Implementation of the Integrated Care of Older People (ICOPE) App and ICOPE Monitor in Primary Care: A study protocol

J Frailty Aging. 2021;10(3):290-296. doi: 10.14283/jfa.2021.22.

ABSTRACT

INTRODUCTION: The World Health Organization (WHO) has recently launched the term “intrinsic capacity”, defined as “the composite of all the physical and mental capacities of an individual”. Intrinsic capacity has a positive value towards healthy aging, and is constructed by five domains: cognition, vitality/nutrition, sensory, psychology, and mobility. ICOPE App and ICOPE Monitor are applications for the assessment (screening) of intrinsic capacity.

HYPOTHESIS: Intrinsic capacity assessed by the ICOPE Apps at baseline could be associated with the incidence of frailty, functional decline, and health outcomes during 1-year follow-up.

OBJECTIVES: To assess the association between intrinsic capacity measured by the ICOPE Apps at baseline and the incidence of frailty in community-dwelling older adults during 1-year follow-up.
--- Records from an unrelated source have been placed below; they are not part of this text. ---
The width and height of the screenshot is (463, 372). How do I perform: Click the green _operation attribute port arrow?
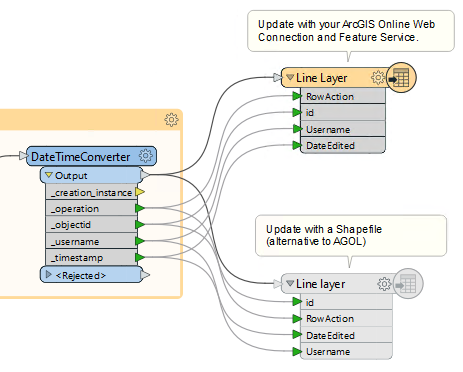140,208
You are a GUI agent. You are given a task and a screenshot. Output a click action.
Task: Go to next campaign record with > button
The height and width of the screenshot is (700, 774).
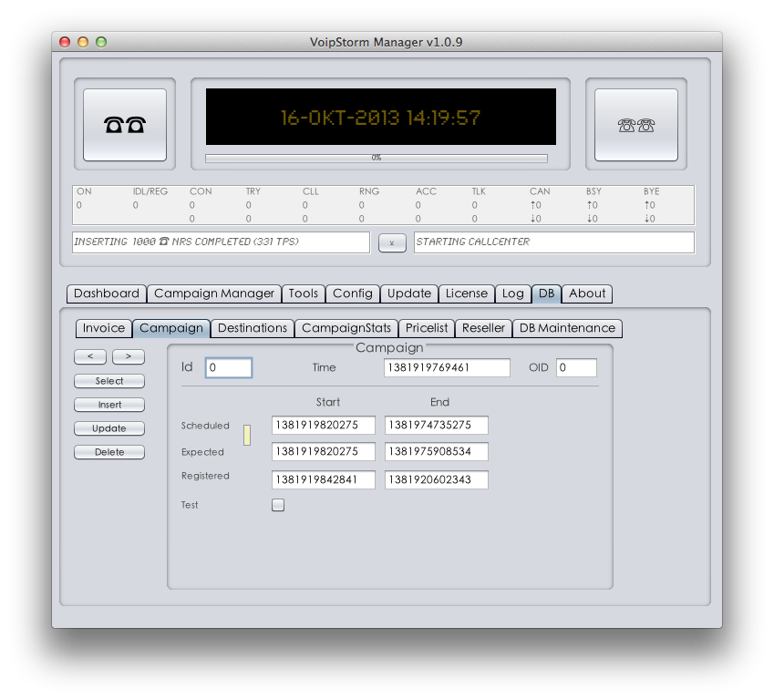pyautogui.click(x=129, y=356)
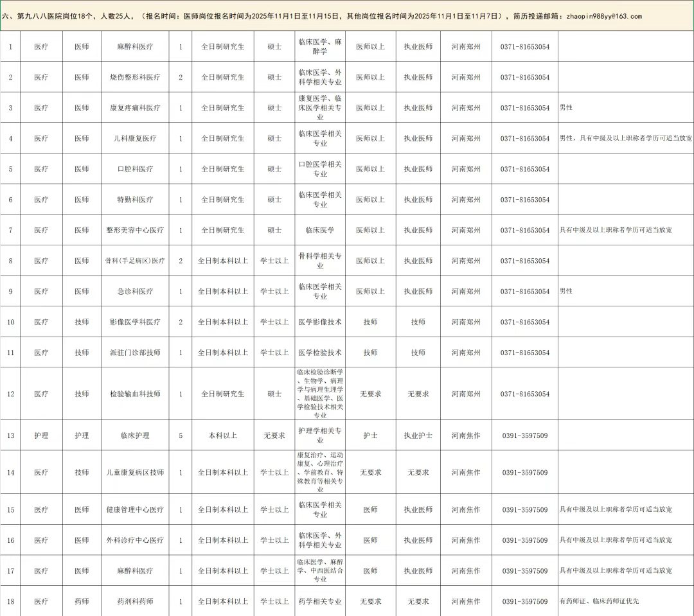Click the 临床护理 position cell
The image size is (694, 616).
pos(135,436)
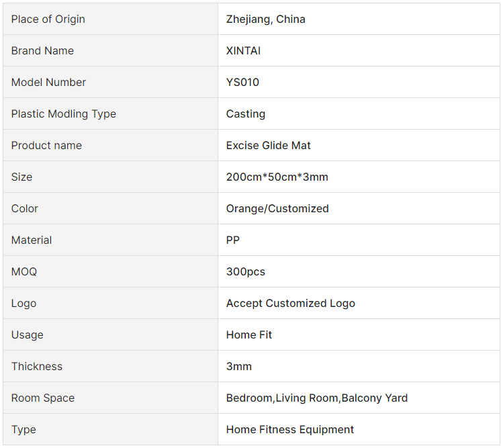This screenshot has height=448, width=501.
Task: Select the PP material value
Action: [233, 240]
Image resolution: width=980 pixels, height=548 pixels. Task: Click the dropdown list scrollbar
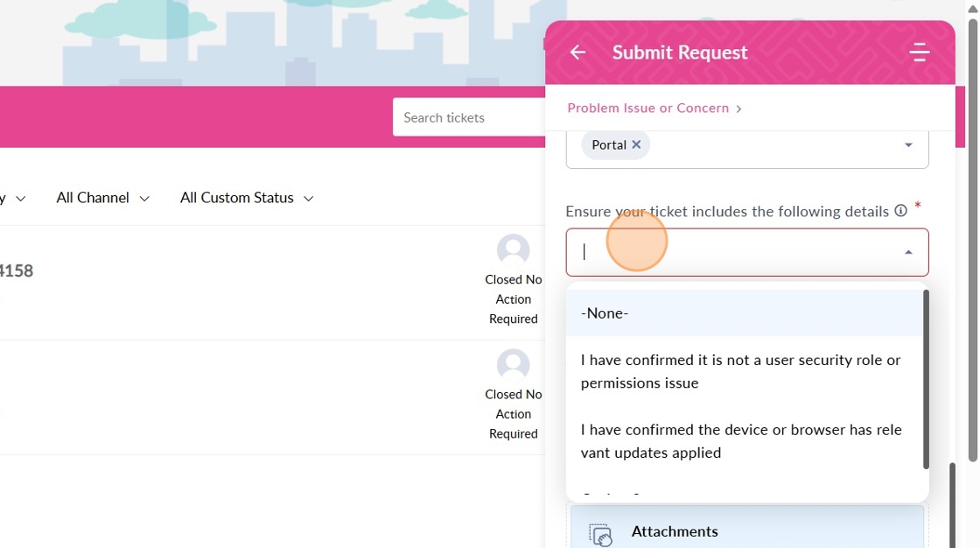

Secondarily, to assess the association of intrinsic capacity and functional decline, mortality, pre-frailty, falls, institutionalization, and quality of life.

METHODS: Protocol for a cohort study of community-dwelling adults ≥65-year-old, with no other exclusion criteria than the inability to use the Apps or communicate by telephone/video-call for any reason (cognitive or limited access to telephone/video-call) OR being considered frail at baseline (defined as having a Rockwood’s clinical frailty scale, CFS score ≥4). Intrinsic capacity measured by the ICOPE Apps and CFS will be assessed at baseline, 4-, 8- and 12-month follow-up by telephone/video-call. Assuming a prevalence of frailty of 10.7%, and incidence of 13% (alpha-risk=0.05), 400 participants at 12-month end-point (relative precision=0.10) and 600 participants at baseline will be required.

RESULTS: Associations among the decrease in intrinsic capacity and higher risk of frailty, functional decline, and health adverse outcomes during 1-year follow-up are expected.

CONCLUSIONS: ICOPE Apps might identify individuals at higher risk of frailty, functional decline, and health adverse outcomes. The implementation of the ICOPE Apps into clinical practice might help to deliver efficient person-centered care-plans, and benefit the healthcare systems.